In [None]:
from IPython.core.display import display, HTML
display(HTML("<style>.container { width:100% !important; }</style>"))

# Lab | Natural Language Processing
### SMS: SPAM or HAM

### Let's prepare the environment

In [3]:
import pandas as pd
import matplotlib.pyplot as plt
from sklearn.feature_extraction.text import TfidfVectorizer

- Read Data for the Fraudulent Email Kaggle Challenge
- Reduce the training set to speead up development. 

In [None]:
## Read Data for the Fraudulent Email Kaggle Challenge
data = pd.read_csv(r"../data/kg_train.csv",encoding='latin-1')

# Reduce the training set to speed up development. 
# Modify for final system
data = data.head(1000)
print(data.shape)
data.fillna("",inplace=True)

### Let's divide the training and test set into two partitions

In [None]:
from sklearn.model_selection import train_test_split


X = data['text']
y = data['label']

# Split data into training and testing sets (80% train, 20% test)
X_train, X_test, y_train, y_test = train_test_split(X, y, test_size=0.2, random_state=42)


## Data Preprocessing

In [None]:
import string
from nltk.corpus import stopwords
print(string.punctuation)
print(stopwords.words("english")[100:110])
from nltk.stem.snowball import SnowballStemmer
snowball = SnowballStemmer('english')

## Now, we have to clean the html code removing words

- First we remove inline JavaScript/CSS
- Then we remove html comments. This has to be done before removing regular tags since comments can contain '>' characters
- Next we can remove the remaining tags

- Remove all the special characters
    
- Remove numbers
    
- Remove all single characters
 
- Remove single characters from the start

- Substitute multiple spaces with single space

- Remove prefixed 'b'

- Convert to Lowercase

In [None]:
import re
from bs4 import BeautifulSoup
import nltk

from nltk.corpus import stopwords

nltk.download('stopwords')
# english_stopwords = set(stopwords.words("english")[100:110])
english_stopwords = set(stopwords.words('english'))

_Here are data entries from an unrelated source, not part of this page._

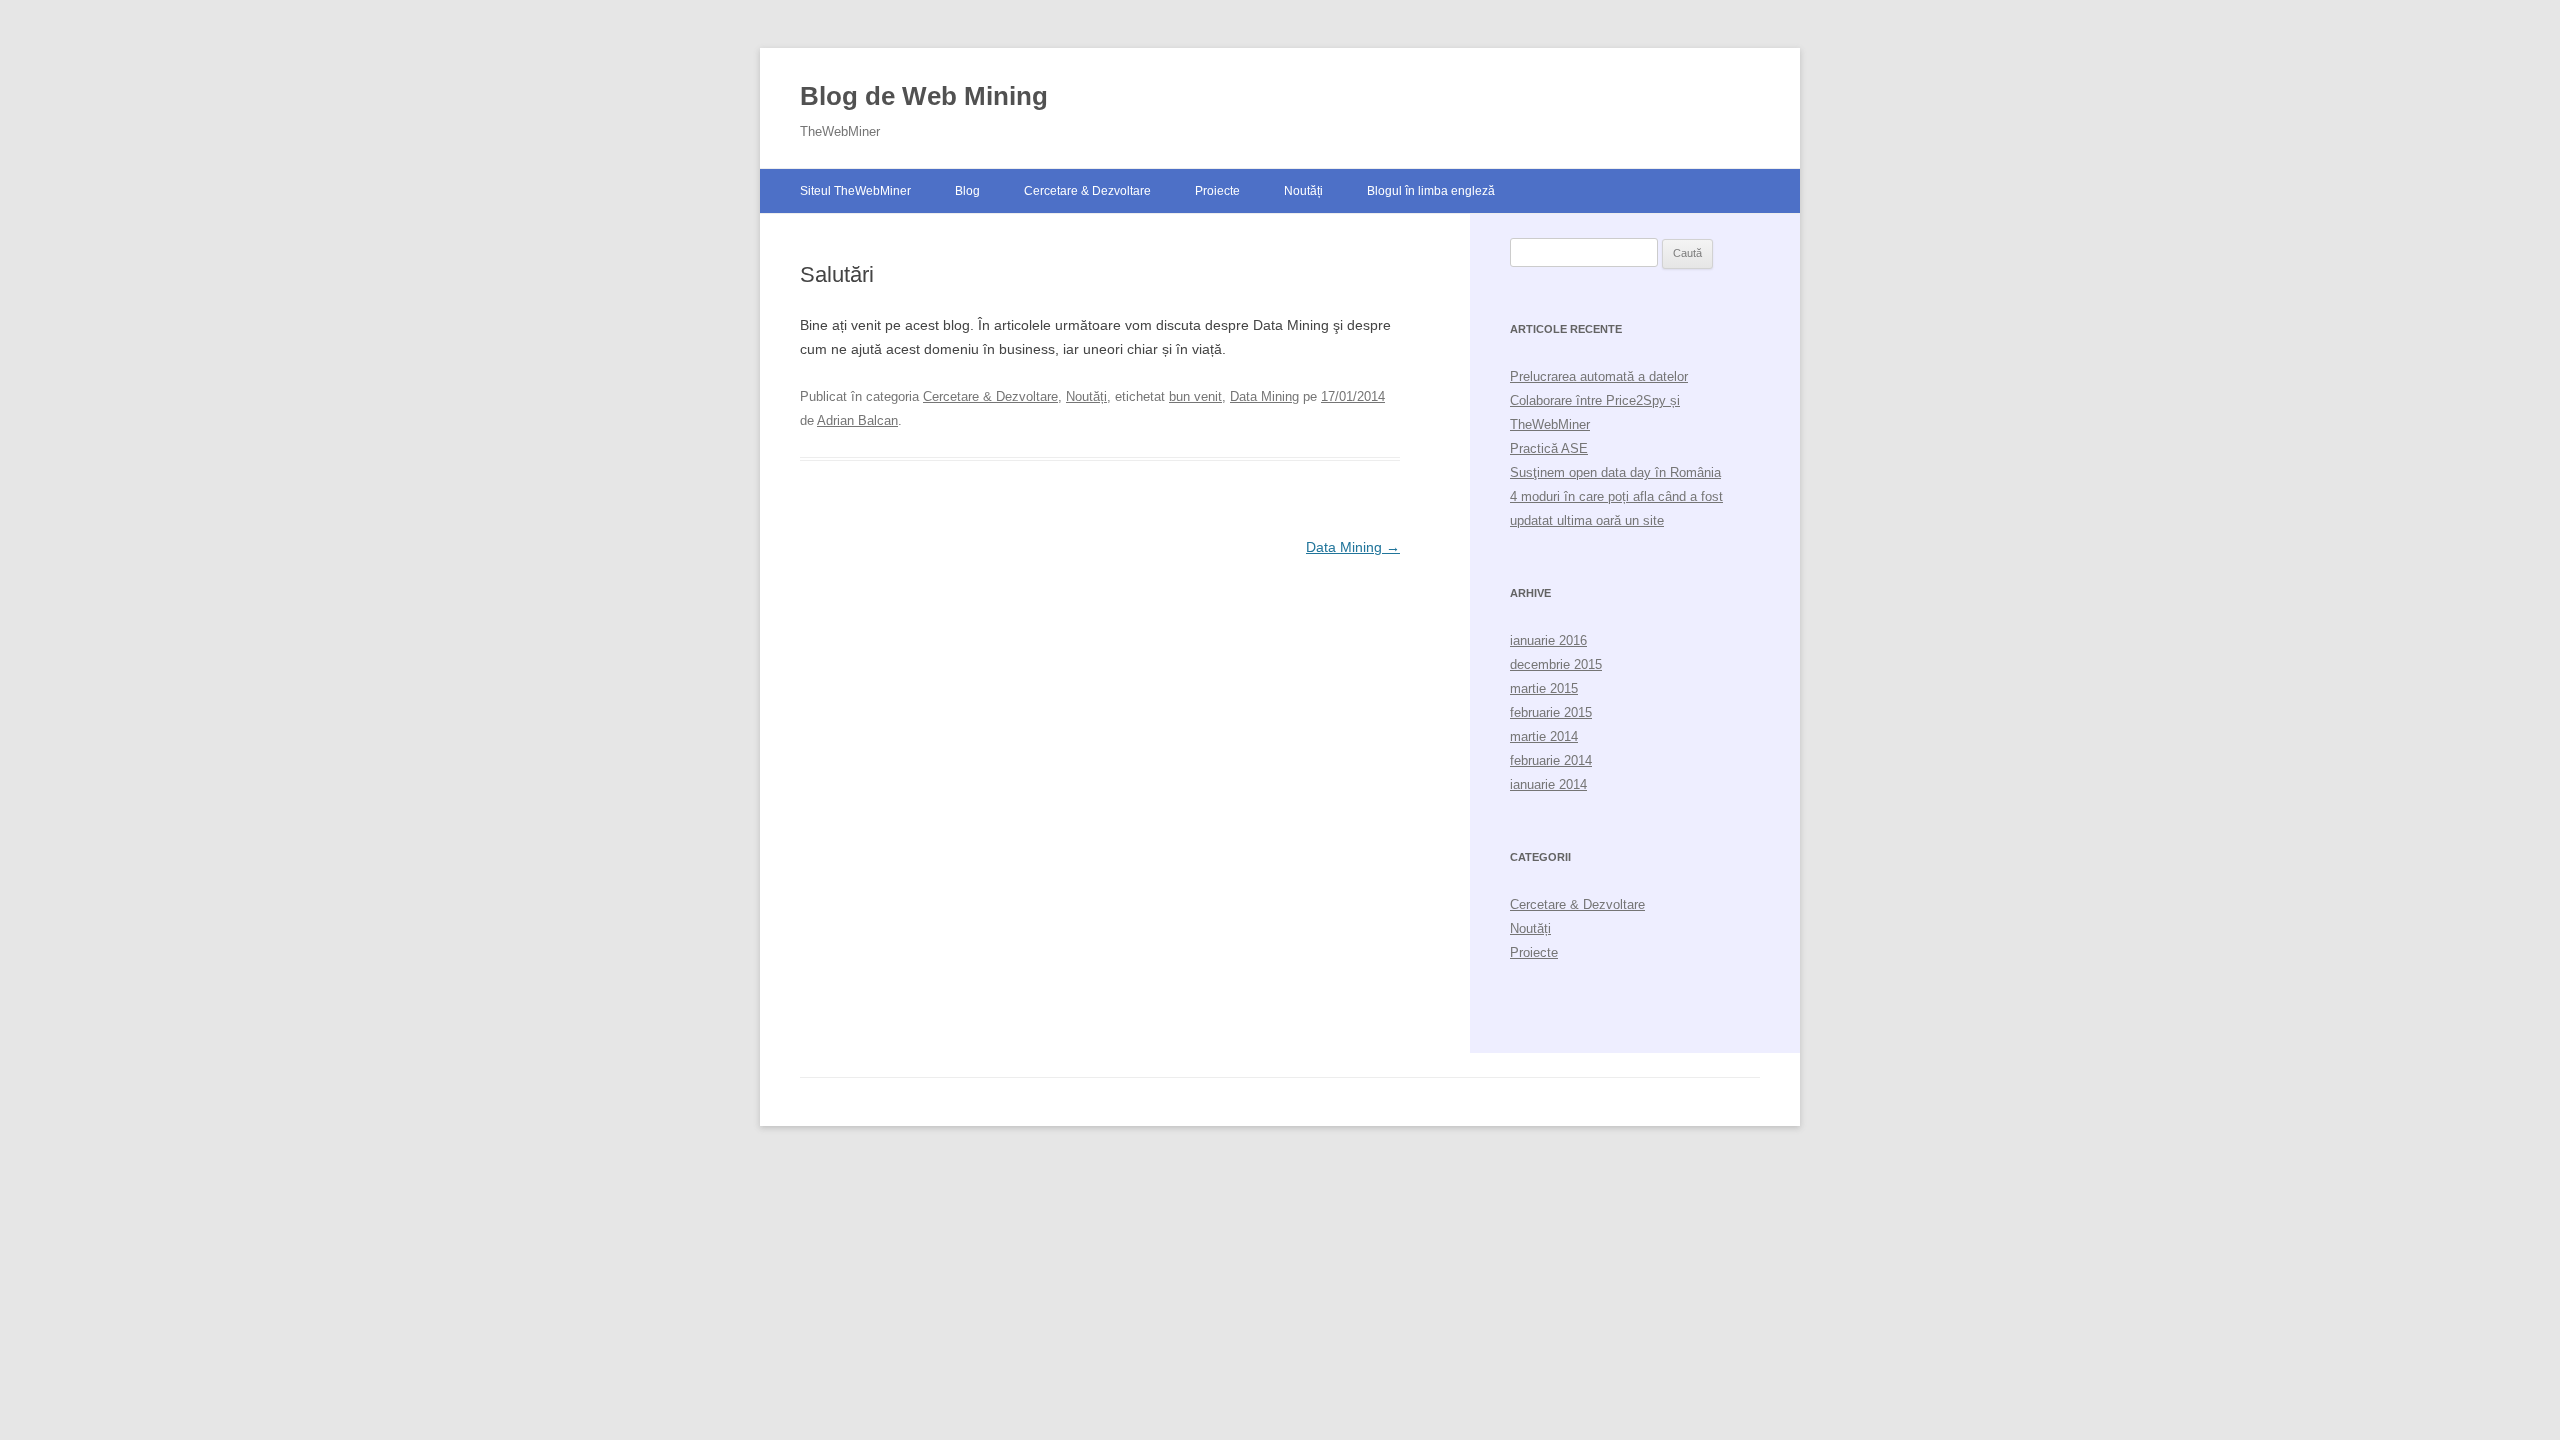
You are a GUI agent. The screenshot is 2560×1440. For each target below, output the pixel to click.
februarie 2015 (1551, 712)
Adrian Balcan (857, 420)
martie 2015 (1544, 688)
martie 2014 (1544, 736)
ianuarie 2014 (1548, 784)
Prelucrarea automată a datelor (1599, 376)
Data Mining (1264, 396)
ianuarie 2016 (1548, 640)
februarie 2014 (1551, 760)
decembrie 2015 (1556, 664)
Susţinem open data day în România (1615, 472)
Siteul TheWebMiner (855, 191)
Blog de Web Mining (924, 96)
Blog (967, 191)
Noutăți (1303, 191)
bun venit (1195, 396)
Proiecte (1217, 191)
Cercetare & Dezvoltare (1087, 191)
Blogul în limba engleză (1431, 191)
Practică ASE (1549, 448)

# this function does all the cleaning, including removing stopwords as instructed 
def clean_text(text, stop_words=None):
    # Remove inline JavaScript/CSS
    text = re.sub(r'<(script|style).*?>.*?(</\1>)', '', text, flags=re.DOTALL)
    # Remove HTML comments
    text = re.sub(r'<!--.*?-->', '', text, flags=re.DOTALL)
    # Remove remaining HTML tags
    text = re.sub(r'<[^>]+>', '', text)
    # Remove all special characters
    text = re.sub(r'[^A-Za-z\s]', '', text)
    # Remove numbers
    text = re.sub(r'\d+', '', text)
    # Remove all single characters
    text = re.sub(r'\b\w\b', '', text)
    # Substitute multiple spaces with a single space
    text = re.sub(r'\s+', ' ', text)
    # Convert to lowercase
    text = text.lower()
    # Remove stopwords if provided
    if stop_words:
        text = ' '.join(word for word in text.split() if word not in stop_words)
    return text

columns_to_clean = ['text']  
for col in columns_to_clean:
    data[col] = data[col].apply(lambda x: clean_text(x, stop_words=english_stopwords))

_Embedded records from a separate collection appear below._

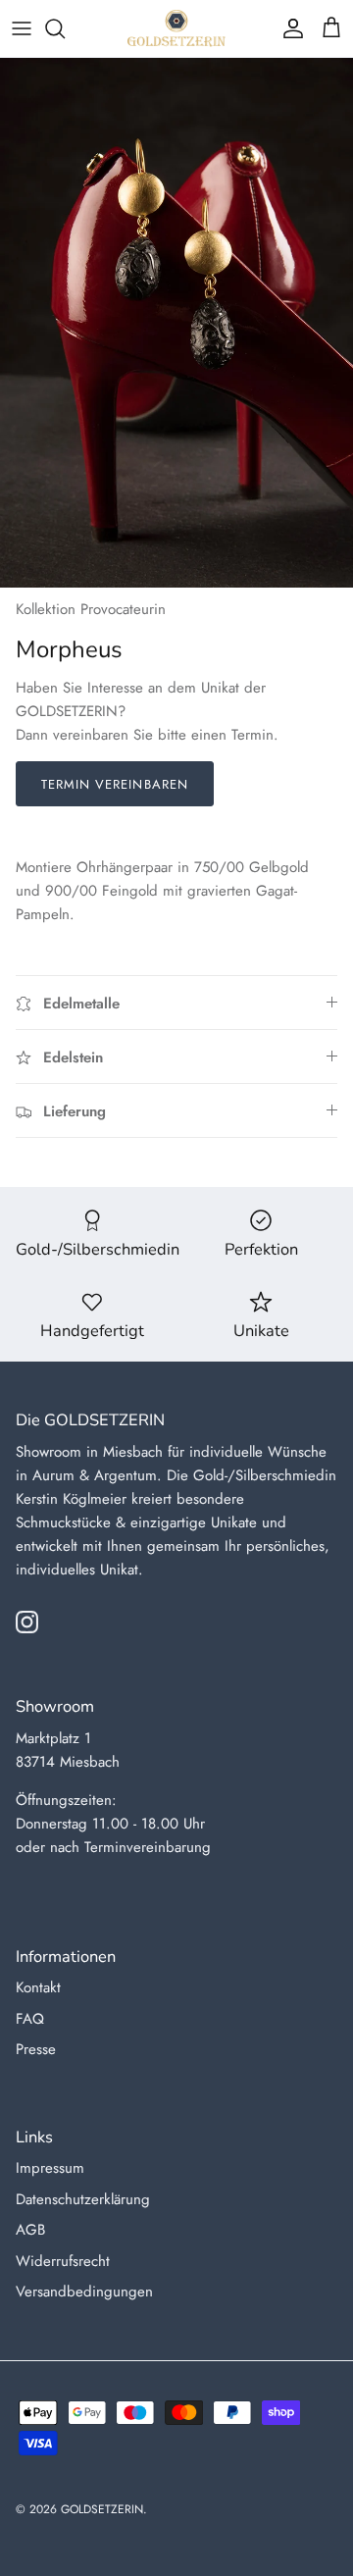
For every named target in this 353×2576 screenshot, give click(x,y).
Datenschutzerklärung (83, 2199)
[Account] (288, 28)
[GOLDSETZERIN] (176, 28)
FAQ (30, 2019)
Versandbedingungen (84, 2291)
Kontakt (38, 1987)
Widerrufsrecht (63, 2261)
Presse (36, 2049)
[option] (176, 323)
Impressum (50, 2168)
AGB (30, 2230)
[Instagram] (27, 1622)
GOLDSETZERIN (102, 2509)
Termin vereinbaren (114, 784)
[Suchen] (64, 28)
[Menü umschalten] (21, 28)
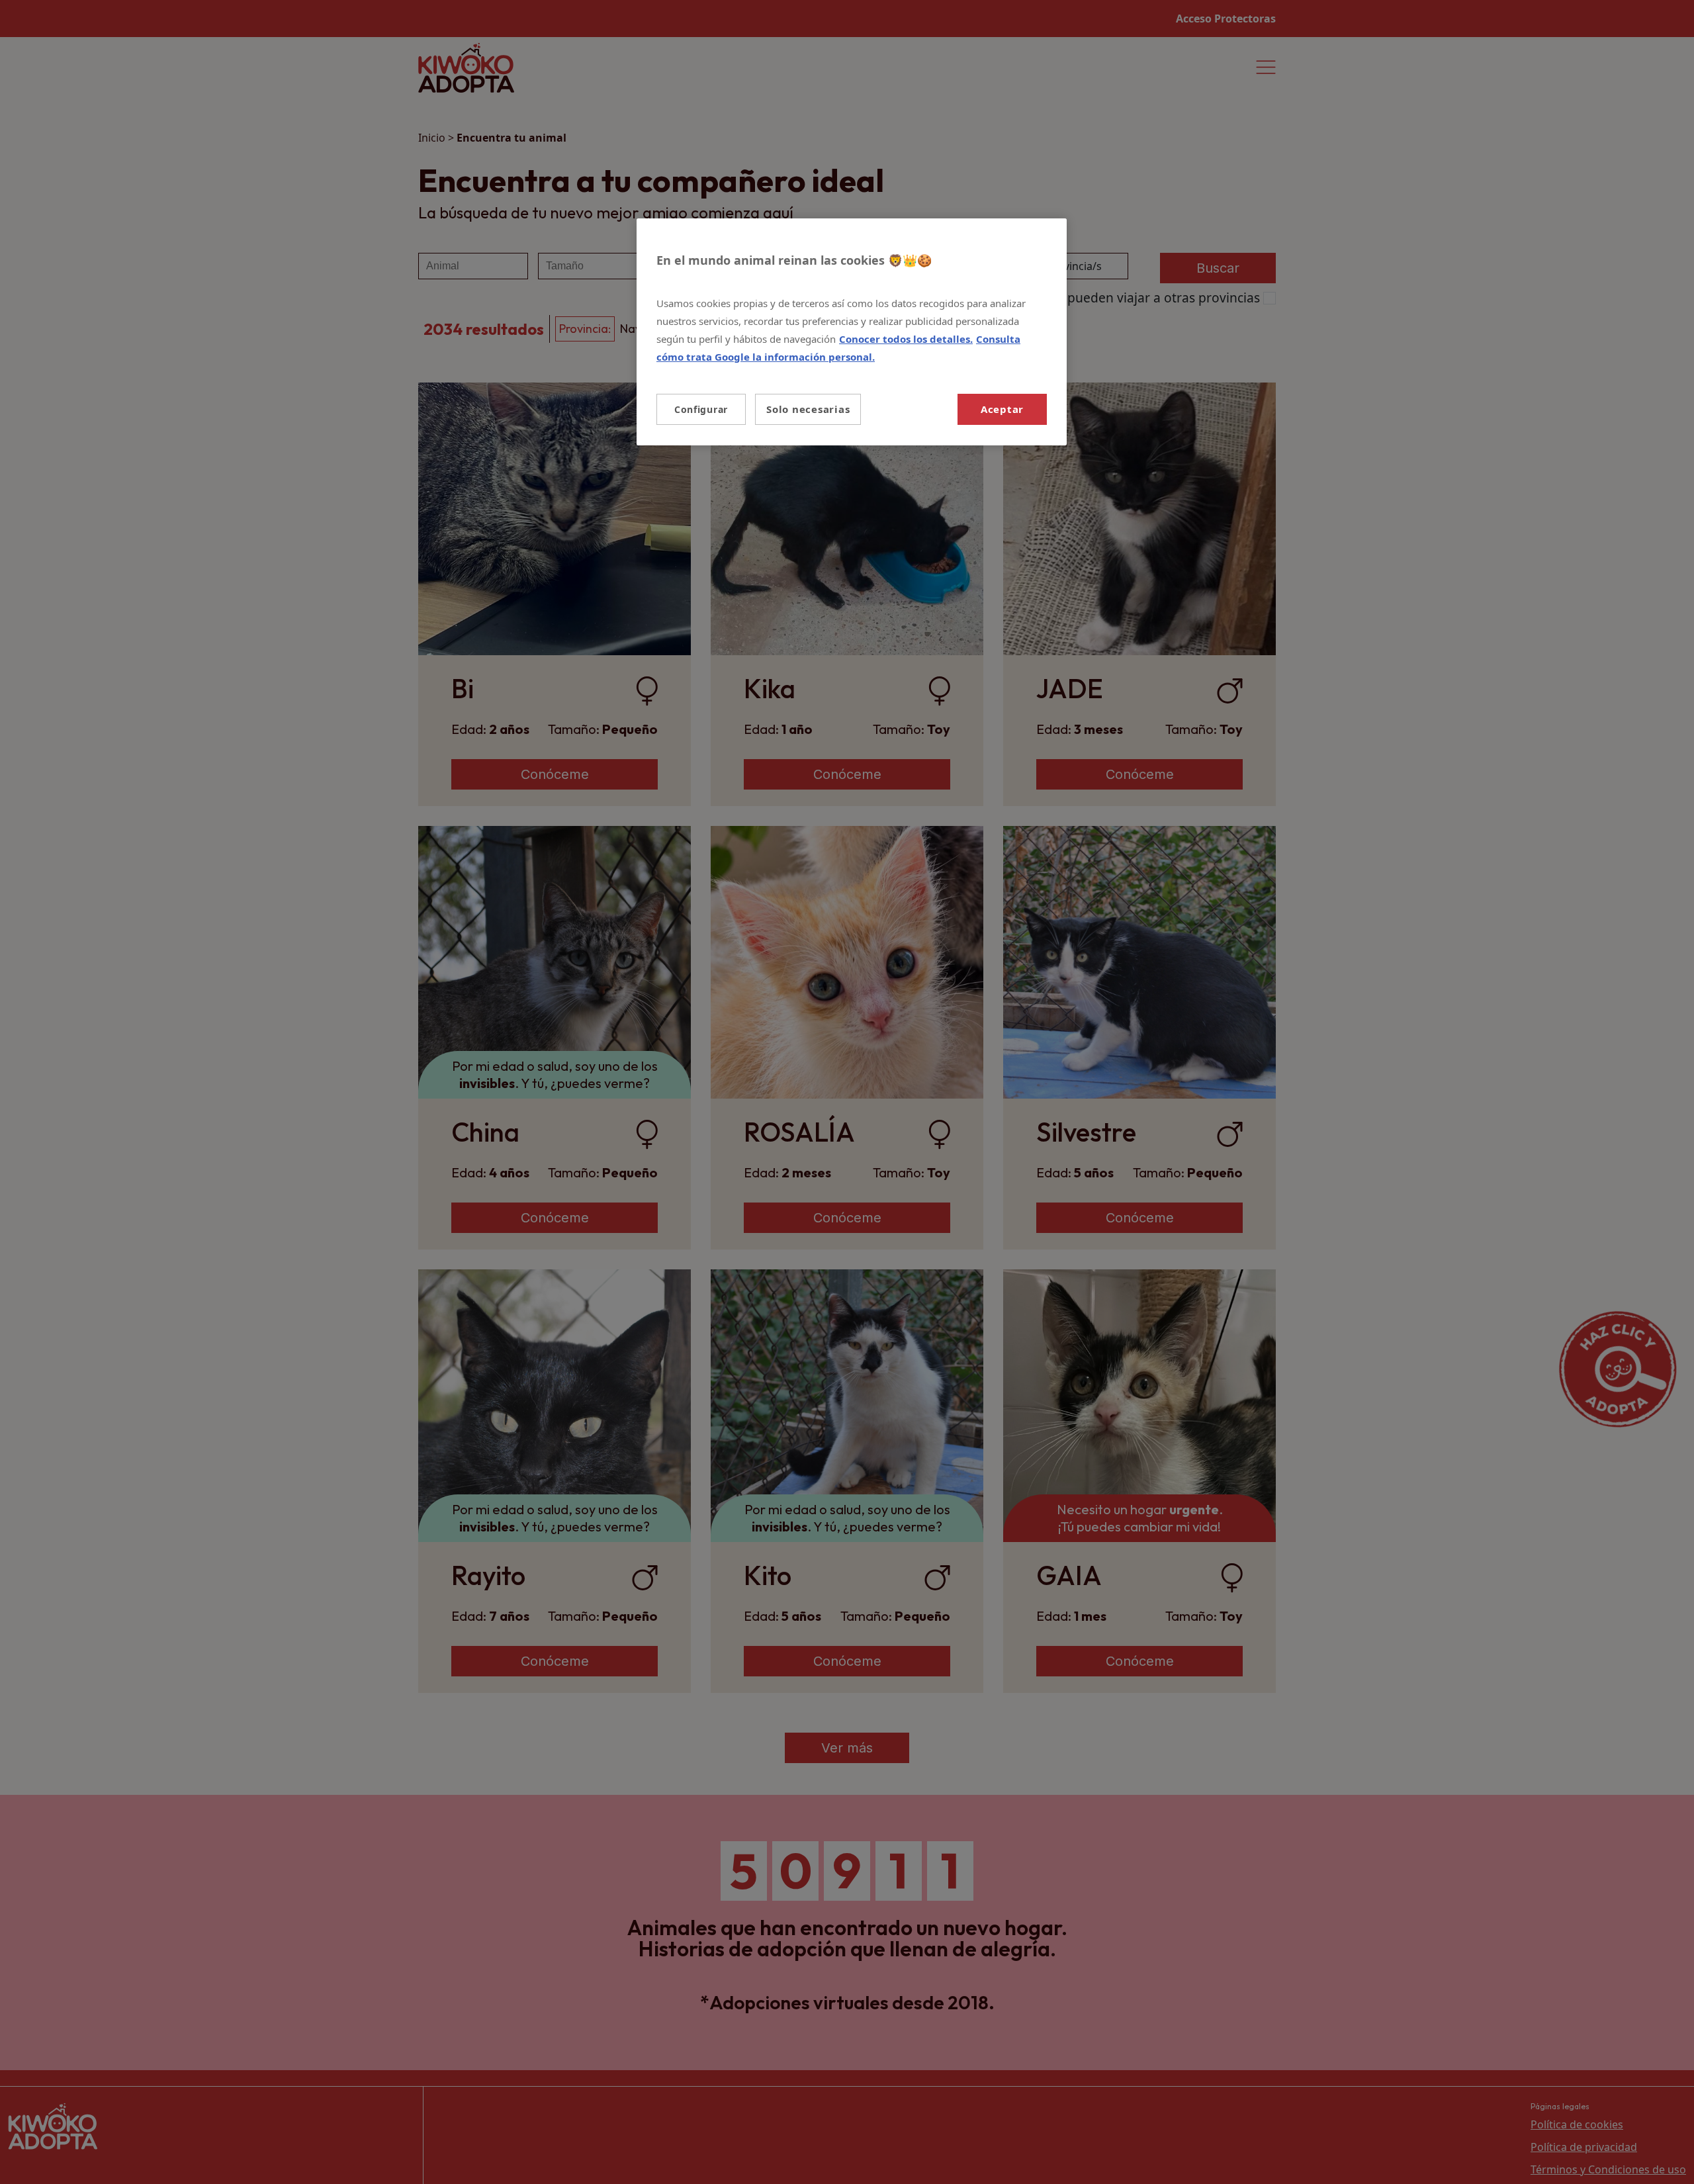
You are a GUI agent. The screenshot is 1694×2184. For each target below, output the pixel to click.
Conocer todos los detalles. (906, 338)
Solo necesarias (808, 409)
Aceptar (1002, 409)
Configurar (701, 409)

## Now let's work on removing stopwords


In [None]:
import re
from bs4 import BeautifulSoup
import nltk

from nltk.corpus import stopwords

nltk.download('stopwords')
# english_stopwords = set(stopwords.words("english")[100:110])
english_stopwords = set(stopwords.words('english'))


# this function does all the cleaning, including removing stopwords as instructed 
def clean_text(text, stop_words=None):
    # Remove inline JavaScript/CSS
    text = re.sub(r'<(script|style).*?>.*?(</\1>)', '', text, flags=re.DOTALL)
    # Remove HTML comments
    text = re.sub(r'<!--.*?-->', '', text, flags=re.DOTALL)
    # Remove remaining HTML tags
    text = re.sub(r'<[^>]+>', '', text)
    # Remove all special characters
    text = re.sub(r'[^A-Za-z\s]', '', text)
    # Remove numbers
    text = re.sub(r'\d+', '', text)
    # Remove all single characters
    text = re.sub(r'\b\w\b', '', text)
    # Substitute multiple spaces with a single space
    text = re.sub(r'\s+', ' ', text)
    # Convert to lowercase
    text = text.lower()
    # Remove stopwords if provided
    if stop_words:
        text = ' '.join(word for word in text.split() if word not in stop_words)
    return text

columns_to_clean = ['text']  
for col in columns_to_clean:
    data[col] = data[col].apply(lambda x: clean_text(x, stop_words=english_stopwords))




## Tame Your Text with Lemmatization
Break sentences into words, then use lemmatization to reduce them to their base form (e.g., "running" becomes "run"). See how this creates cleaner data for analysis!

In [None]:
from nltk.stem import WordNetLemmatizer

nltk.download('wordnet')
nltk.download('omw-1.4')

lemmatizer = WordNetLemmatizer()

def tokenize_and_lemmatize(text, stop_words=None):
    # Tokenize text into words
    words = text.split()
    # Remove stopwords and apply lemmatization
    if stop_words:
        words = [lemmatizer.lemmatize(word) for word in words if word not in stop_words]
    else:
        words = [lemmatizer.lemmatize(word) for word in words]
    # Join words back into a single string
    return ' '.join(words)

columns_to_clean = ['text']  
for col in columns_to_clean:
    data[col] = data[col].apply(lambda x: tokenize_and_lemmatize(x, stop_words=english_stopwords))



In [12]:
from sklearn.model_selection import train_test_split

# Define features and target
X = data[['text']] 
y = data['label']  

# Split into training and testing sets
X_train, X_test, y_train, y_test = train_test_split(X, y, test_size=0.2, random_state=42)


## Bag Of Words
Let's get the 10 top words in ham and spam messages (**EXPLORATORY DATA ANALYSIS**)

In [None]:
from collections import Counter

# Combine all rows in the 'text' column into a single string
all_text = ' '.join(data['text'])

# Split the combined text into individual words
words = all_text.split()

# Count the frequency of each word
word_counts = Counter(words)

# Get the 10 most common words
top_10_words = word_counts.most_common(10)

# Print the results
print("Top 10 Words:", top_10_words)

## Extra features

In [None]:
# We add to the original dataframe two additional indicators (money symbols and suspicious words).
money_simbol_list = "|".join(["euro","dollar","pound","€",r"\$"])
suspicious_words = "|".join(["free","cheap","sex","money","account","bank","fund","transfer","transaction","win","deposit","password"])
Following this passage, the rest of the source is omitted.